Hunting trophies, too, are a major feature, as are the changes in the public’s taste for such objects. Readers will be left in no doubt of Morris’ view of recent shifts in how hunting trophies are appreciated (or not) by visitors to country houses, and he spares no emotion in regularly bemoaning their relegation to the stores, or worse – their unfortunate destruction. It’s something of an exposed nerve for someone who clearly cares so deeply about historic taxidermy.

Many of the collections in the book are the legacies of individuals who spent their lives amassing vast taxidermy collections as personal passion projects. This is a major difference between the motivations of museums and country houses – museums collect for perpetuity, but that is not the driver of individual collectors. Once they die, the people they leave behind inherit the responsibility of caring for vast collections of unstable specimens easily prone to deterioration without expert (and expensive) care – as we in museums all know. Garry Marvin – an English anthropologist who focuses on cultures of hunting – suggests that hunting trophies never have more meaning than when they are owned by the person that shot them, as a re-liveable symbol of the hunter’s “relationship” with the hunt (Marvin, 2011). I think Morris would agree, but nonetheless he doesn’t seem to have much sympathy for those descendants who don’t feel the same way about wanting to live in homes surrounded by their deceased relatives’ hunting spoils.

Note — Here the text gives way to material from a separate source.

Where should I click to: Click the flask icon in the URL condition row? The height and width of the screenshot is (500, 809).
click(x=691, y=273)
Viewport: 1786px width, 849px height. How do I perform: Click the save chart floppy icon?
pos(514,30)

Little space is given to the societal contexts of many of the characters Morris mentions, for example any links to legacies of enslavement or exploitation, and the opportunities taxidermy collected under these circumstances offers for exploring such narratives today. Indeed, I was left with an unfortunate taste in my mouth from the significant push-back that Morris delivered against exploring these particular social histories. He feels that any such investigations into colonialism is “overlooking the benefits it conferred”, which is surely not consistent with a desire to explore these collections’ true and complete stories. I would suggest to those who feel that researching colonial legacies as something of a threat, that this misses that it is an additive process, not a destructive one. 

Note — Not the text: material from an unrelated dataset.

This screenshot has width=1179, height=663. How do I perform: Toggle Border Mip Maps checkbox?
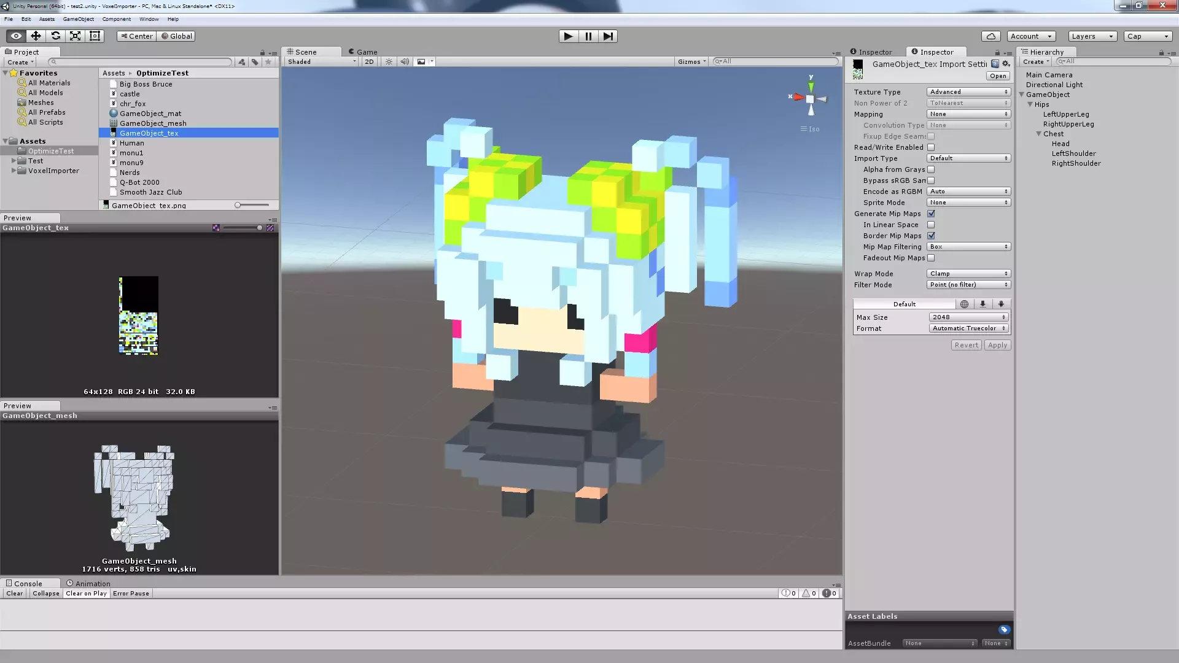(x=931, y=236)
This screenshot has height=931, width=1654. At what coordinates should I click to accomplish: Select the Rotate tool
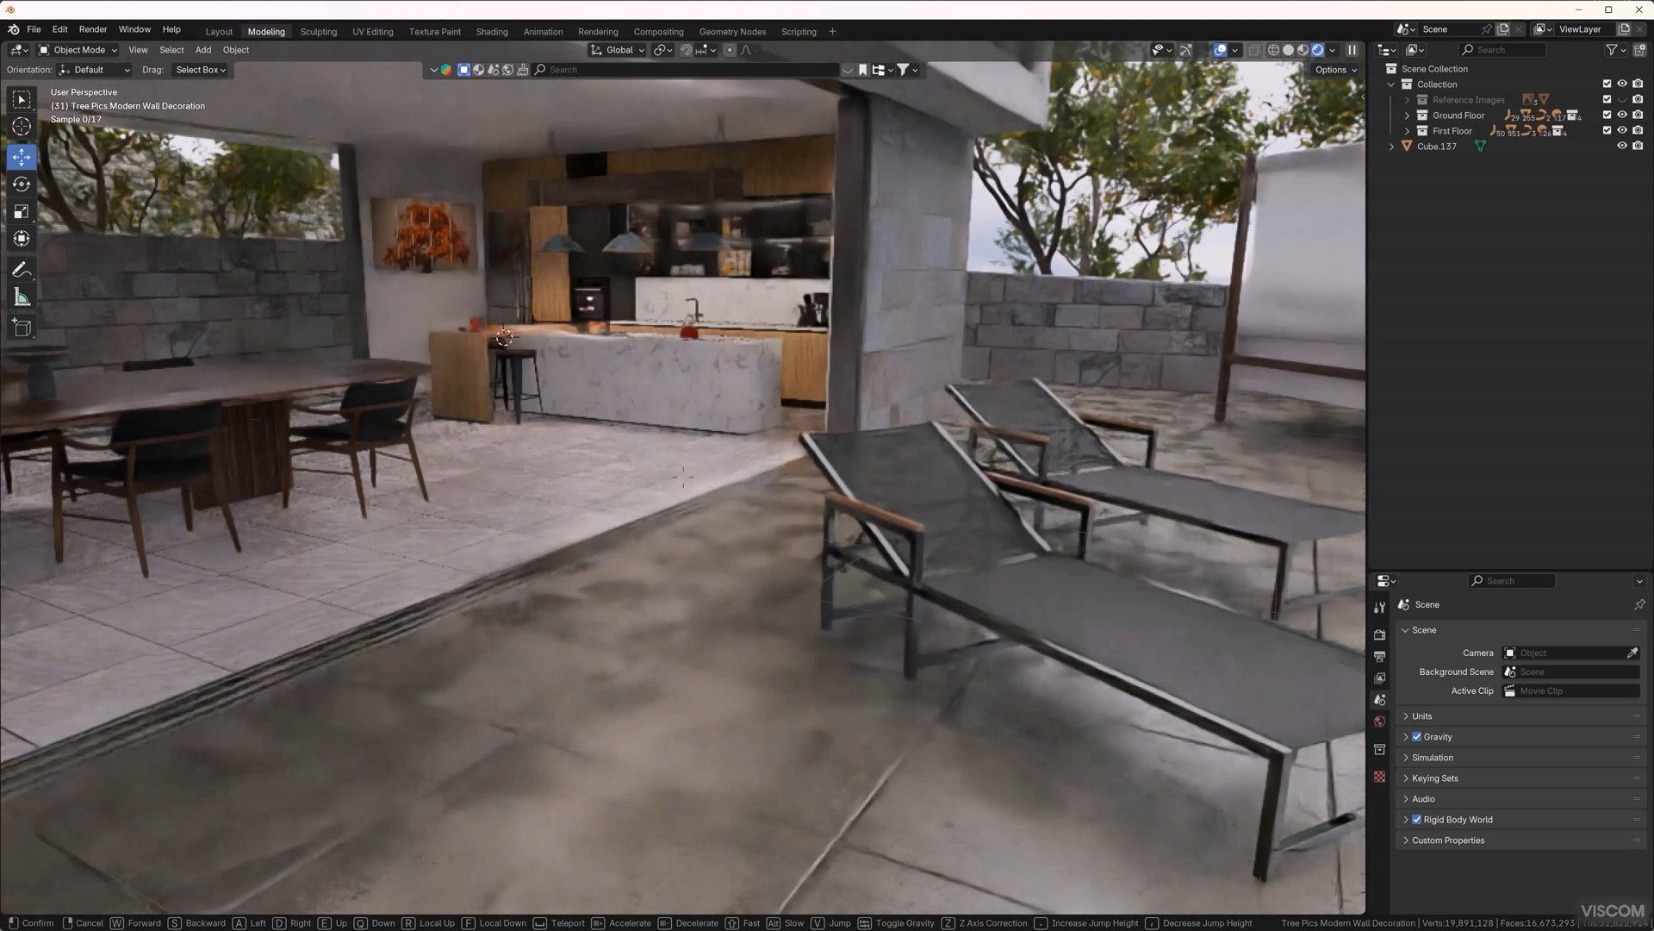22,184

Nonetheless the history Taxidermy and the Country House offers is a valuable one to anyone interested in such collections, and particularly those in museums, for several reasons. Museums became the repositories for many of these collections as they were sold by their owners or those that inherited them; the same taxidermist were supplying both markets, so the book offers useful insights into how museum collections were amassed; and it offers real value in considering the differences between the practices and motivations behind the two modes of collecting.

Taxidermy and the country house: Where natural history meets social history by P.A. Morris is published by MPM Publishing. Ascot, Berkshire, 2023.

References

Marvin, G., 2011. Enlivened through memory: Hunters and hunting trophies. In: The afterlives of animals: A museum menagerie. Charlottesville and London: University of Virginia Press, pp. 202-218.